Most people celebrate midsummer in Sweden by raising the maypole, we did it by raising the mast. We sold the old and worn Furlex Type B MK2 during the winter and was planning to install a new Furlex 204S during this season. 

Unfortunately we didn't take exact measurements of the old forestay length before selling it, so this project became an adventure too. For our excuse we did measure the old forestay, but the wire was inside the luff tubes in the storage along the mast and later we considered that was not exact enough. We were not hundred procent sure that the old Furlex was the correct length either.
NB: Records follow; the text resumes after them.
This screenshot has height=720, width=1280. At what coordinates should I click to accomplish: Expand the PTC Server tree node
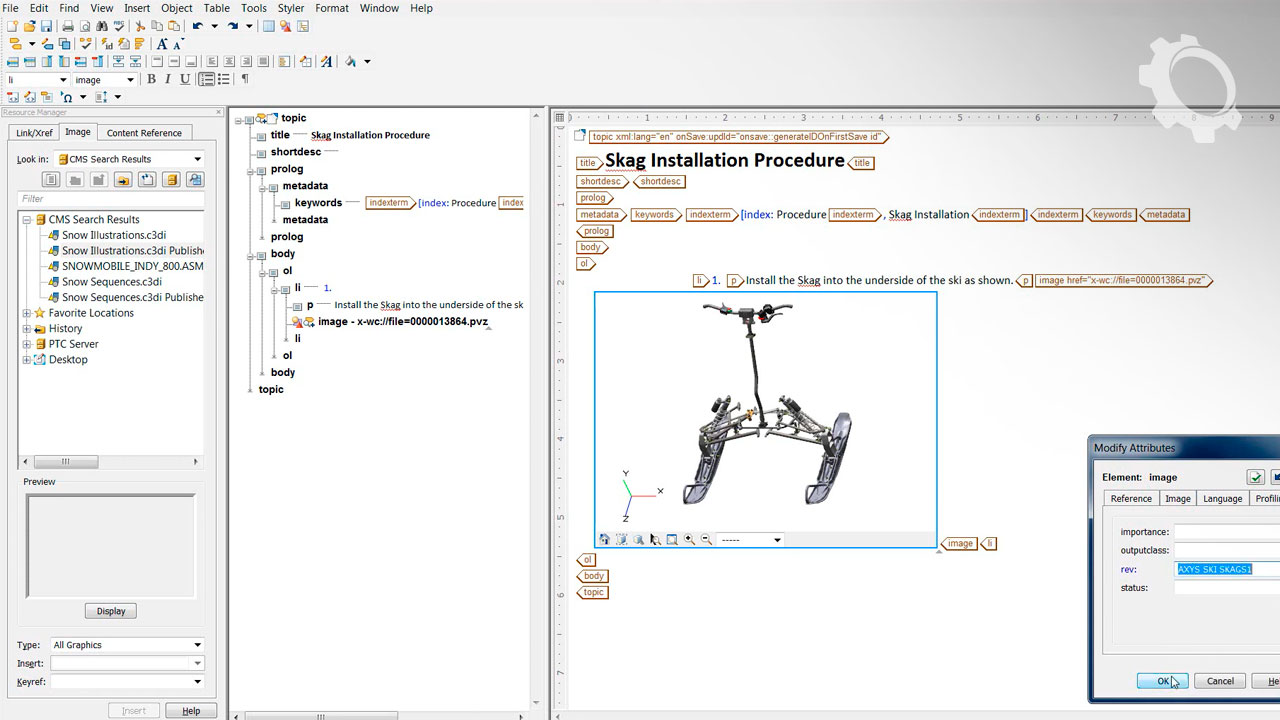pyautogui.click(x=27, y=344)
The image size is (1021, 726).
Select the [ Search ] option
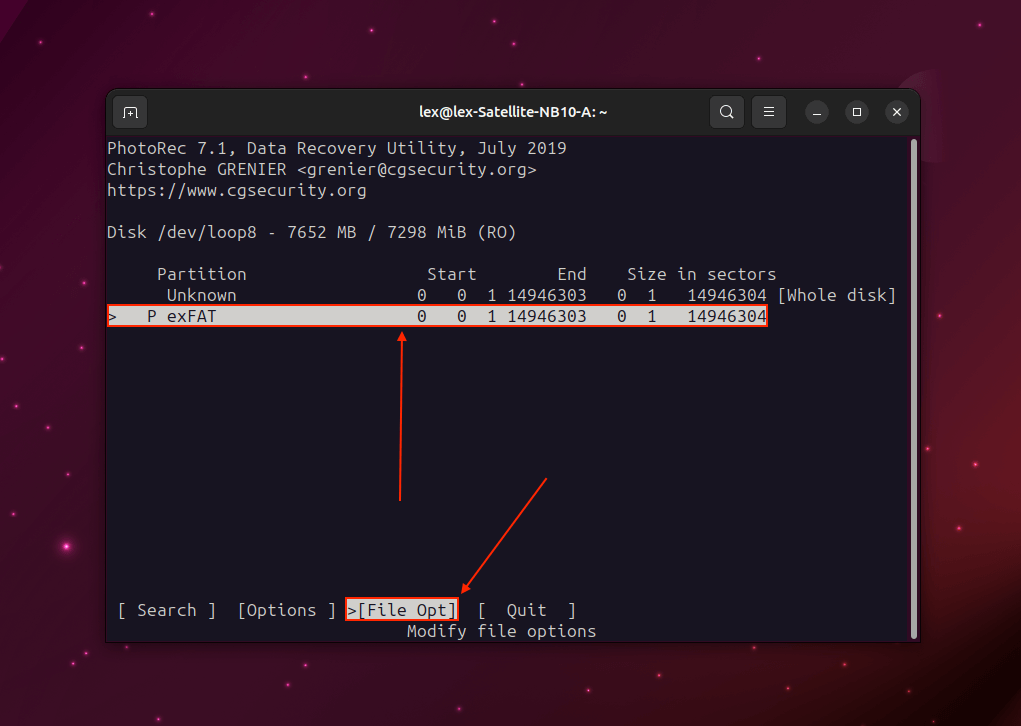[x=166, y=610]
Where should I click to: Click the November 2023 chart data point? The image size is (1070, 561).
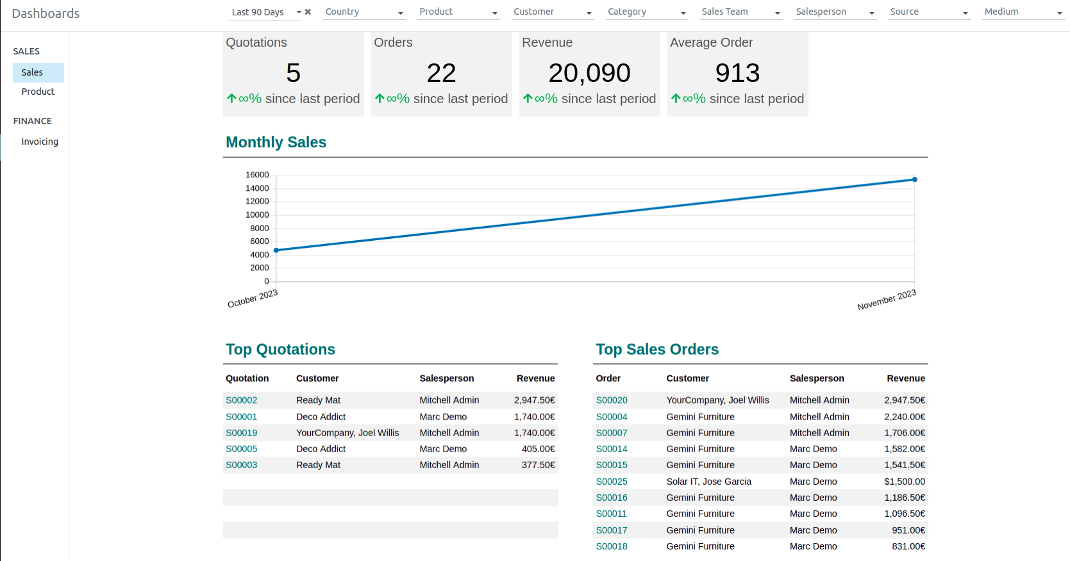coord(914,180)
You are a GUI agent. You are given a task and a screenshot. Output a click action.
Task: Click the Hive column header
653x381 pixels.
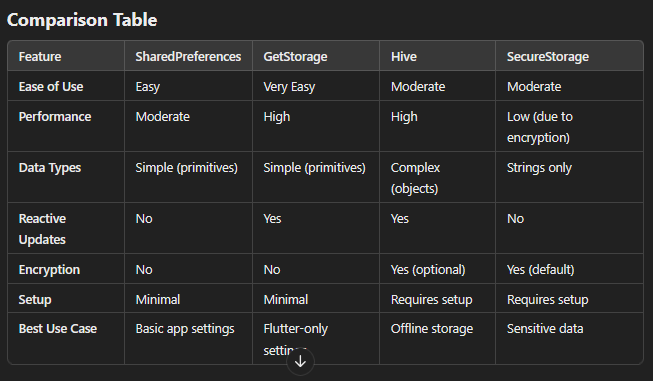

New luff extension tubes and forestay 

Taking measurements 

Assembling the terminal

So we raised the mast with a temporary dyneema forestay which we can measure easily. We tried to set the mast straight with little tension with the temporary forestay. We took measurements twice with a 20m measuring tape and after hours of fiddling around took the courage to cut the new Furlex extension tube and wire. Assembling the unit took double the time as we originally thought (as always with boat projects). 

When it was finally finished, we used a spinnaker halyard as a second temporary forestay and raised the new Furlex to it's place with the dyneema line. The new Furlex came with a rigging screw terminal, which allows a little bit of flexibility on the forestay length, bit it was still a huge relief that it was a fit. There was a little problem however. The new unit's drum is larger than the Type B was, and it was in the way when opening the anchor locker lid. We solved this by adding an extension toggle to raise it from the deck by 4cm. This could be well compensated by tightening on the rigging screw and now the anchor locker opens nicely.

The new drum a bit too close to the lid 

 With the toggle added

We've spent the rest of the weekend by tuning the rigging. The new Furlex works like a charm.